Courage diplomatique….

Pour renouer les fils du dialogue avec le Niger, il faut au président béninois un certain courage qui l’oblige à faire de grands pas vers les autorités du Niger et, ce, tout en se débarrassant de son orgueil car lorsque les intérêts des peuples sont en jeu, on ne s’encombre pas de telles vanités, pour savoir jouer à humaniser les relations entre les peuples et pouvoir sauver l’essentiel. La belle histoire entre les deux pays ne doit donc pas s’arrêter par la faute d’un dirigeant qui doit comprendre et accepter ses erreurs. Une délégation de haut niveau, peutêtre même une délégation des rois du Benin, peuvent aider à rendre possible le rapprochement entre les autorités des deux pays qui ont intérêt à garder de bonnes relations quand leurs populations se sont mélangées, et même métissées. Mais il reste que la reprise des relations d’Etat à Etat ne peut se faire sans quelques conditions qui satisfassent les deux parties. Cependant, pour le Niger, il est hors de question, tout de suite, de quitter le port de Lomé pour celui de Cotonou qui, pour ses raisons que le Niger ne connait pas, avait décidé de « compliquer la vie aux opérateurs économiques du Niger et par ricochet, au peuple du Niger dont l’approvisionnement dépend en grande partie de ce port proche que l’on dit aussi être le port naturel du Niger qui n’a aucun débouché sur la mer. Comment, alors que les conventions internationales interdisent d’empêcher l’accès à des pays enclavés à des ports, le Benin, peut-il aujourd’hui, si facilement, après avoir fermé son port au Niger, par un discours à distance, amener le Niger à lui pardonner ses extrémismes assassins ?

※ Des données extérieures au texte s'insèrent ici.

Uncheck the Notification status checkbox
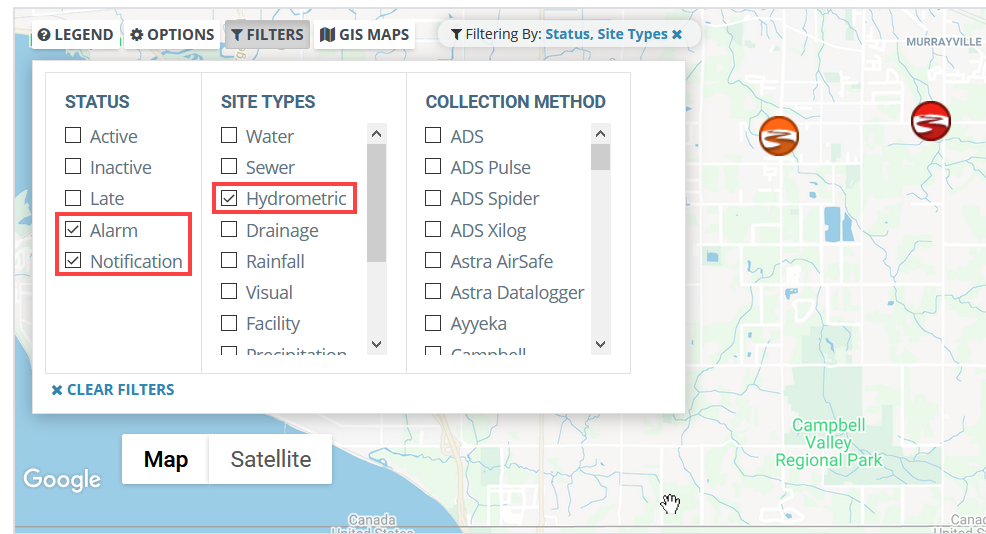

L’affaire, pour parler terre à terre, n’est que compliquée aujourd’hui entre le Benin et le Niger. Heureusement que cela met à l’écart les peuples qui regardent au sommet le conflit entre les autorités qui se tasse, difficile à régler et à dissiper. D’ailleurs, comment ouvrir un port quand, par les décisions de la CEDEAO auxquelles Patrice Talon obéit, la mesure de fermeture des frontières reste de mise ? A quoi, dans ces conditions, l’ouverture de ce port, peut-elle intéresser les Nigériens ?

Et la guerre froide continue entre le Niger et le Benin.